Lexipedia

de Buman Dominique · Nationalrat · 2016-12-15

de Buman Dominique · Nationalrat · Freiburg · CVP-Fraktion · 2016-12-15

Wortprotokoll

Par son projet, le Conseil fédéral vise à renouveler la compétence légale de perception des impôts, en l'occurrence de la TVA et de l'impôt fédéral direct, pour une nouvelle période de quatorze ans, c'est-à-dire la même période que celle qui a prévalu jusqu'à présent. La durée de perception de ces deux impôts, qui représentent plus de 60 pour cent de l'ensemble des recettes de la Confédération, c'est-à-dire environ 42 milliards de francs actuellement, s'étendrait donc de 2021 à 2035.

Initialement, le Conseil fédéral souhaitait la pérennisation, c'est-à-dire l'ancrage définitif, de ces deux impôts dans la législation ordinaire. Mais, dans le cadre de la consultation, si les cantons se sont déclarés d'accord avec cette demande, la majorité des partis politiques a, par contre, préféré s'en tenir à une durée limitée. Le Conseil fédéral, par sagesse, a donc suivi cet avis.

Pour mettre en oeuvre cette volonté, il faudrait, par conséquent, modifier les dispositions transitoires de l'article 196 chiffre 13 et chiffre 14 alinéa 1 de la Constitution fédérale. Cette modification permettrait à la Confédération de continuer à prélever les deux impôts mentionnés jusqu'au 31 décembre 2035.
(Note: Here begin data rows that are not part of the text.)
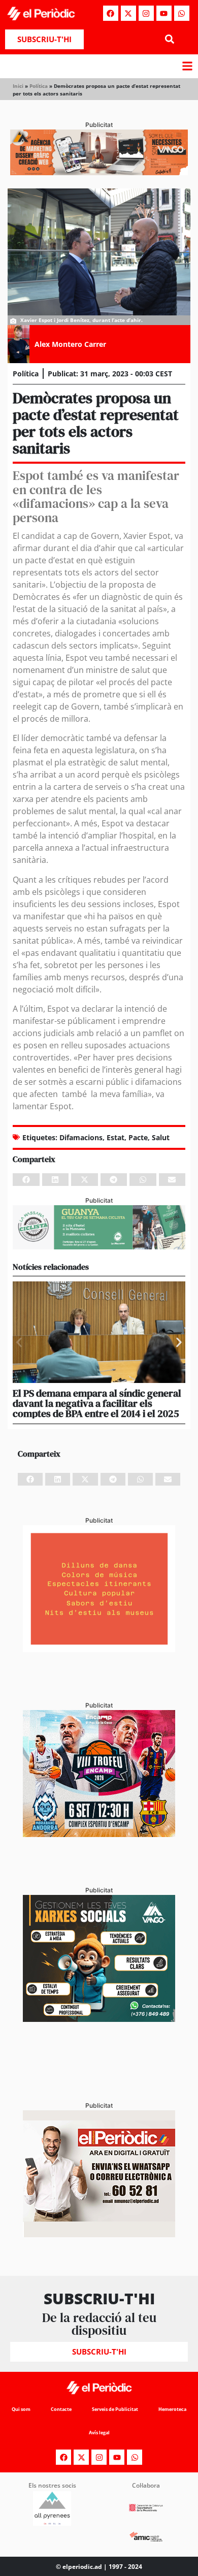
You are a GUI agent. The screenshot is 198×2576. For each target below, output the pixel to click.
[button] (169, 39)
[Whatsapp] (181, 13)
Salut (161, 1137)
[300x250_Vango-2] (99, 2019)
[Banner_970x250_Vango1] (99, 172)
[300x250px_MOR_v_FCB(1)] (99, 1834)
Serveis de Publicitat (115, 2409)
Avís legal (99, 2432)
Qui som (21, 2409)
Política (38, 85)
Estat (115, 1137)
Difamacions (81, 1137)
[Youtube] (164, 13)
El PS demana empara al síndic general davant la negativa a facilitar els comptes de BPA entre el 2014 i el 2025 (97, 1403)
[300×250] (99, 1649)
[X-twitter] (128, 13)
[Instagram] (146, 13)
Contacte (61, 2409)
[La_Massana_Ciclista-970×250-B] (99, 1246)
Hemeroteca (172, 2409)
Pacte (138, 1137)
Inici (18, 85)
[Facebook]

Par ailleurs, et c'est un effet de la modification proposée, le Conseil fédéral prévoit d'abroger une disposition transitoire concernant la perception de l'impôt sur la bière - il s'agit en l'occurrence de l'article 196 chiffre 15 de la Constitution. Cette disposition est devenue caduque avec l'entrée en vigueur de la loi fédérale du 6 octobre 2006 sur l'imposition de la bière. Il s'agit donc d'un toilettage que le Conseil fédéral nous propose de faire en même temps que la prolongation du régime financier.

La Commission de l'économie et des redevances propose, par 16 voix contre 8, d'approuver la prolongation du droit de perception jusqu'en 2035, écartant ainsi une proposition de prorogation plus courte allant jusqu'en 2030 seulement. Cette proposition a été, par conséquent, reprise par la minorité Amaudruz.

Cette minorité estime que le délai de 2035 est trop long et que le Conseil fédéral et le Parlement doivent pouvoir, en quelque sorte, jouir d'une marge de manoeuvre qui tienne compte des effets de la troisième réforme de l'imposition des entreprises, qui sera vraisemblablement acceptée.

Une autre minorité, défendue par Madame Birrer-Heimo, propose de renoncer à toute limitation temporelle, reprenant par là même le souhait initial du Conseil fédéral. Cette proposition a été écartée par 19 voix contre 5.

Lors du vote sur l'ensemble, le projet de nouveau régime financier 2021 a été approuvé à l'unanimité de la commission, qui vous demande par ailleurs de suivre le Conseil fédéral, et donc de voter pour l'échéance de 2035, comme le soutient sa majorité, et conformément au délai prévalant jusqu'à présent.